Aim 1: In the passage on the attorney general's order, when was the Ministerial Committee on Jerusalem decision that the order cancels made?

+++ Document segment +++

The attorney general´s order is obligatory and not merely a guideline. It cancels a decision made by the Ministerial Committee on Jerusalem in June 2004 that subsequently was given the authority of a government decision when no minister challenged the move.

The June 2004 decision said that "to remove all doubt," the Custodian of Absentee Property has the authority to take control over absentee property in East Jerusalem and hand them over to the Jerusalem Development Authority.

The decision was meant to annul limitations imposed in March 2000 by a ministerial forum that said any transfer of property by the custodian to the development authority required approval by the finance minister and the minister for Jerusalem affairs, or whomever they so authorized to rule in their stead.

The June 2004 decision was thus a change in policy regarding the criteria for applying the law. From the formally legal point of view, the decision was legitimate, as was the previous one. However, the attorney general says in his decision that it is not up to the Ministerial Committee on Jerusalem to come up with its own legal interpretations of the authority of the custodian, and "it is not the committee´s job to deal with setting policy for the use of the custodian´s authority."

Since the ministerial committee decision has the power of a decision by the government, the real question is whether the government is authorized to determine the policies of the custodian. Apparently the government has the formal authority to do so. The question is whether the policy is within the framework of an authority that must meet certain demands. Thus, according to High Court of Justice rulings, every application of authority must be applied within the context of "the realm of reasonableness," and "proportionality." Those requirements, in this context, mean that the government and custodian may only use measures that do not result in disproportional harm to constitutional rights, like private property rights.

+++ Data entries +++

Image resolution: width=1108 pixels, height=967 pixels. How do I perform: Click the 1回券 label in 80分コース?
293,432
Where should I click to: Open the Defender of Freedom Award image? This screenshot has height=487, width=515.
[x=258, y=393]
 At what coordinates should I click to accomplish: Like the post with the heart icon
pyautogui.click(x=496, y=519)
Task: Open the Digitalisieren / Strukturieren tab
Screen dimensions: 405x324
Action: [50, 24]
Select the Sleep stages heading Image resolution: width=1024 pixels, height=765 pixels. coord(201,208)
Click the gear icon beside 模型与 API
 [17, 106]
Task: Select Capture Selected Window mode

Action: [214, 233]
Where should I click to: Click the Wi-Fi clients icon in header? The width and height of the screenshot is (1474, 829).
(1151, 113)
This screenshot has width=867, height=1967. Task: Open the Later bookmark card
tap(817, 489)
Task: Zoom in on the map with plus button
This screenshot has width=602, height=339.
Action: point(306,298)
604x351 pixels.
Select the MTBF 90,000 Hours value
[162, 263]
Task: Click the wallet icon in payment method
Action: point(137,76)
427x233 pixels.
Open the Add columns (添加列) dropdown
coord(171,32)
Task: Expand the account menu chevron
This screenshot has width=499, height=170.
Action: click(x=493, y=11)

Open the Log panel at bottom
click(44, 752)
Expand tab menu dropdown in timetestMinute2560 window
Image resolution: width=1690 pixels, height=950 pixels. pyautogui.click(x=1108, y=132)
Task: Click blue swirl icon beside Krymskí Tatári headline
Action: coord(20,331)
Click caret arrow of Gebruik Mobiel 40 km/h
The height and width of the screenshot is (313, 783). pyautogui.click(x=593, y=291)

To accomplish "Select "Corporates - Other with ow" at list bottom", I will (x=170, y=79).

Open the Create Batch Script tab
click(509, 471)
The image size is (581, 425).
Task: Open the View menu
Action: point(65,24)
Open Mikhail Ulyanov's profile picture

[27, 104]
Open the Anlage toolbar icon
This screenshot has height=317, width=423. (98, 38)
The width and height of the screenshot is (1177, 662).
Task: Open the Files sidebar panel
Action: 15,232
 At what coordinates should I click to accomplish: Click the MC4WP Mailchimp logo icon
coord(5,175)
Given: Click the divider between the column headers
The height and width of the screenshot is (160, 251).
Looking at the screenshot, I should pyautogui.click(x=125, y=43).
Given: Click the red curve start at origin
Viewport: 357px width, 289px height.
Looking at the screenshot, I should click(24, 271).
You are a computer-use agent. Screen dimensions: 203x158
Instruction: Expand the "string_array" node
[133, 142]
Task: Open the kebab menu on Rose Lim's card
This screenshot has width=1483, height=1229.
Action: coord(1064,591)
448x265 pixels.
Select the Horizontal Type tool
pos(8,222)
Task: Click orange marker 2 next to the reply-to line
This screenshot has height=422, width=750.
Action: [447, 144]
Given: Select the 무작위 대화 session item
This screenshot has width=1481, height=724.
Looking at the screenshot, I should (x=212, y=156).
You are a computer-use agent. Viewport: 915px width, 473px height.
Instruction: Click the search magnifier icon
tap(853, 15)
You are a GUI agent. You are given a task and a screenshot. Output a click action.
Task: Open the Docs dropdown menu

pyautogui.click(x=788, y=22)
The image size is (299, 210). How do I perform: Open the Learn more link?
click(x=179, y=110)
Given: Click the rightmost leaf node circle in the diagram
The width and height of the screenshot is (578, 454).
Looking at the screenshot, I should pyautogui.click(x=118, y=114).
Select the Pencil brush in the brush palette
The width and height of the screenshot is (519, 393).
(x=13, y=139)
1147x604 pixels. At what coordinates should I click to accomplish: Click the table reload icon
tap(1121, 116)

+++

Aim 2: In the listing, swap "Open" for "Launch" in the lines from the one with "Given: Select the 무작위 대화 session item" through the one with "click(x=179, y=110)". Give only those lines, with everything else unchanged.

Full answer 1: June 2004

Full answer 2:
Given: Select the 무작위 대화 session item
This screenshot has width=1481, height=724.
Looking at the screenshot, I should (x=212, y=156).
You are a computer-use agent. Viewport: 915px width, 473px height.
Instruction: Click the search magnifier icon
tap(853, 15)
You are a GUI agent. You are given a task and a screenshot. Output a click action.
Task: Launch the Docs dropdown menu

pyautogui.click(x=788, y=22)
The image size is (299, 210). How do I perform: Launch the Learn more link?
click(x=179, y=110)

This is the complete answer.